**TASK:** All entries that follow are to be written out verbatim.

----

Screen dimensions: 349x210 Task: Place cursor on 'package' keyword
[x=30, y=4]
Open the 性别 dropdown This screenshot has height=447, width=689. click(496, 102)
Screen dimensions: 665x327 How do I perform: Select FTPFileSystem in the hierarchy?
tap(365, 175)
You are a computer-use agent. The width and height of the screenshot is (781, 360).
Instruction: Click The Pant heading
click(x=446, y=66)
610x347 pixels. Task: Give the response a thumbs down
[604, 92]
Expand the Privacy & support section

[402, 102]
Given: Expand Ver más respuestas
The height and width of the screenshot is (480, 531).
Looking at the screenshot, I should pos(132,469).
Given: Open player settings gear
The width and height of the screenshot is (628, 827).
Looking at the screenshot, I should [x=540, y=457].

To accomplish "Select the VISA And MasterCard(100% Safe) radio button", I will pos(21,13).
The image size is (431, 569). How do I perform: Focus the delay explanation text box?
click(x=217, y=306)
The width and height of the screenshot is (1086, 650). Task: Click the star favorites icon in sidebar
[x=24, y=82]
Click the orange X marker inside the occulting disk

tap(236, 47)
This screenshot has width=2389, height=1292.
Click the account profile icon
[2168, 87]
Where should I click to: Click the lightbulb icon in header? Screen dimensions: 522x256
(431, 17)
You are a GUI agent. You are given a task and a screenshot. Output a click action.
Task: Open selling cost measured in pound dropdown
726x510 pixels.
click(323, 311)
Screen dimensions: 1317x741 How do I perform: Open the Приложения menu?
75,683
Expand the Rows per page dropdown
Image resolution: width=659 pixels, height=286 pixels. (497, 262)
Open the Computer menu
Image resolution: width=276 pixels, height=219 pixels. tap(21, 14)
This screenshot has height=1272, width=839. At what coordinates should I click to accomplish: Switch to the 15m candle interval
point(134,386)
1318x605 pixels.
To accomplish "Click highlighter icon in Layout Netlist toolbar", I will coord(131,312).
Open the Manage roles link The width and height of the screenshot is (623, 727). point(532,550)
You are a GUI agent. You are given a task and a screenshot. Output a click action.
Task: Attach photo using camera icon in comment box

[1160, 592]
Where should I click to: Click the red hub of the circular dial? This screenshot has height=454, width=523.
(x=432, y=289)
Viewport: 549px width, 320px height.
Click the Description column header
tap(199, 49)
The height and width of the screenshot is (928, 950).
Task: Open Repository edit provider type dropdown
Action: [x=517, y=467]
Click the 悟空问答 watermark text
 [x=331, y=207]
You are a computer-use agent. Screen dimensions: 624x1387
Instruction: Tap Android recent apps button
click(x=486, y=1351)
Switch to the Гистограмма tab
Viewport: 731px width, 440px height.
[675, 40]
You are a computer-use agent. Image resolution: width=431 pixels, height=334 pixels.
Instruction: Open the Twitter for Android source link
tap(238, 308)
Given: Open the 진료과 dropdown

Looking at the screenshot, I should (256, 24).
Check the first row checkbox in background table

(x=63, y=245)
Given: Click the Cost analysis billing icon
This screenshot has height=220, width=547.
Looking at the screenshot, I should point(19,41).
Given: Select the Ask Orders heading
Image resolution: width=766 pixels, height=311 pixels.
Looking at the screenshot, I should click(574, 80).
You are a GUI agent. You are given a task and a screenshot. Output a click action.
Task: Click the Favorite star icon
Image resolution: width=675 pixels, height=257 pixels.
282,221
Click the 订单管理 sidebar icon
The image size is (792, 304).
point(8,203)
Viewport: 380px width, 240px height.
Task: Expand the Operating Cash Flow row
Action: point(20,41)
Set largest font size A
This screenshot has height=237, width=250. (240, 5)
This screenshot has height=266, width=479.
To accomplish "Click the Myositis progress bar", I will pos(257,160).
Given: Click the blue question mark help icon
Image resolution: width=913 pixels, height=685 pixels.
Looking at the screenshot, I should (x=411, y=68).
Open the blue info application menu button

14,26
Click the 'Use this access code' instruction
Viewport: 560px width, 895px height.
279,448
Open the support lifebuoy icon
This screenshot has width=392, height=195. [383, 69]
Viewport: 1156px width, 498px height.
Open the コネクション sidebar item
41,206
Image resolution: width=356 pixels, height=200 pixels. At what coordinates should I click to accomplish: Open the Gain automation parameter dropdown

----

**RESPONSE FOR THIS EXERCISE:**
Screen dimensions: 349x210 Task: Place cursor on 'package' keyword
[x=30, y=4]
Open the 性别 dropdown This screenshot has height=447, width=689. click(496, 102)
Screen dimensions: 665x327 How do I perform: Select FTPFileSystem in the hierarchy?
tap(365, 175)
You are a computer-use agent. The width and height of the screenshot is (781, 360).
Instruction: Click The Pant heading
click(x=446, y=66)
610x347 pixels. Task: Give the response a thumbs down
[604, 92]
Expand the Privacy & support section

[402, 102]
Given: Expand Ver más respuestas
The height and width of the screenshot is (480, 531).
Looking at the screenshot, I should pos(132,469).
Given: Open player settings gear
The width and height of the screenshot is (628, 827).
Looking at the screenshot, I should [x=540, y=457].

To accomplish "Select the VISA And MasterCard(100% Safe) radio button", I will pos(21,13).
The image size is (431, 569). How do I perform: Focus the delay explanation text box?
click(x=217, y=306)
The width and height of the screenshot is (1086, 650). Task: Click the star favorites icon in sidebar
[x=24, y=82]
Click the orange X marker inside the occulting disk

tap(236, 47)
This screenshot has width=2389, height=1292.
Click the account profile icon
[2168, 87]
Where should I click to: Click the lightbulb icon in header? Screen dimensions: 522x256
(431, 17)
You are a GUI agent. You are given a task and a screenshot. Output a click action.
Task: Open selling cost measured in pound dropdown
726x510 pixels.
click(323, 311)
Screen dimensions: 1317x741 How do I perform: Open the Приложения menu?
75,683
Expand the Rows per page dropdown
Image resolution: width=659 pixels, height=286 pixels. (497, 262)
Open the Computer menu
Image resolution: width=276 pixels, height=219 pixels. tap(21, 14)
This screenshot has height=1272, width=839. At what coordinates should I click to accomplish: Switch to the 15m candle interval
point(134,386)
1318x605 pixels.
To accomplish "Click highlighter icon in Layout Netlist toolbar", I will coord(131,312).
Open the Manage roles link The width and height of the screenshot is (623, 727). point(532,550)
You are a GUI agent. You are given a task and a screenshot. Output a click action.
Task: Attach photo using camera icon in comment box

[1160, 592]
Where should I click to: Click the red hub of the circular dial? This screenshot has height=454, width=523.
(x=432, y=289)
Viewport: 549px width, 320px height.
Click the Description column header
tap(199, 49)
The height and width of the screenshot is (928, 950).
Task: Open Repository edit provider type dropdown
Action: [x=517, y=467]
Click the 悟空问答 watermark text
 [x=331, y=207]
You are a computer-use agent. Screen dimensions: 624x1387
Instruction: Tap Android recent apps button
click(x=486, y=1351)
Switch to the Гистограмма tab
Viewport: 731px width, 440px height.
[675, 40]
You are a computer-use agent. Image resolution: width=431 pixels, height=334 pixels.
Instruction: Open the Twitter for Android source link
tap(238, 308)
Given: Open the 진료과 dropdown

Looking at the screenshot, I should (256, 24).
Check the first row checkbox in background table

(x=63, y=245)
Given: Click the Cost analysis billing icon
This screenshot has height=220, width=547.
Looking at the screenshot, I should point(19,41).
Given: Select the Ask Orders heading
Image resolution: width=766 pixels, height=311 pixels.
Looking at the screenshot, I should click(574, 80).
You are a GUI agent. You are given a task and a screenshot. Output a click action.
Task: Click the Favorite star icon
Image resolution: width=675 pixels, height=257 pixels.
282,221
Click the 订单管理 sidebar icon
The image size is (792, 304).
point(8,203)
Viewport: 380px width, 240px height.
Task: Expand the Operating Cash Flow row
Action: point(20,41)
Set largest font size A
This screenshot has height=237, width=250. (240, 5)
This screenshot has height=266, width=479.
To accomplish "Click the Myositis progress bar", I will pos(257,160).
Given: Click the blue question mark help icon
Image resolution: width=913 pixels, height=685 pixels.
Looking at the screenshot, I should (x=411, y=68).
Open the blue info application menu button

14,26
Click the 'Use this access code' instruction
Viewport: 560px width, 895px height.
279,448
Open the support lifebuoy icon
This screenshot has width=392, height=195. [383, 69]
Viewport: 1156px width, 498px height.
Open the コネクション sidebar item
41,206
Image resolution: width=356 pixels, height=200 pixels. At what coordinates should I click to accomplish: Open the Gain automation parameter dropdown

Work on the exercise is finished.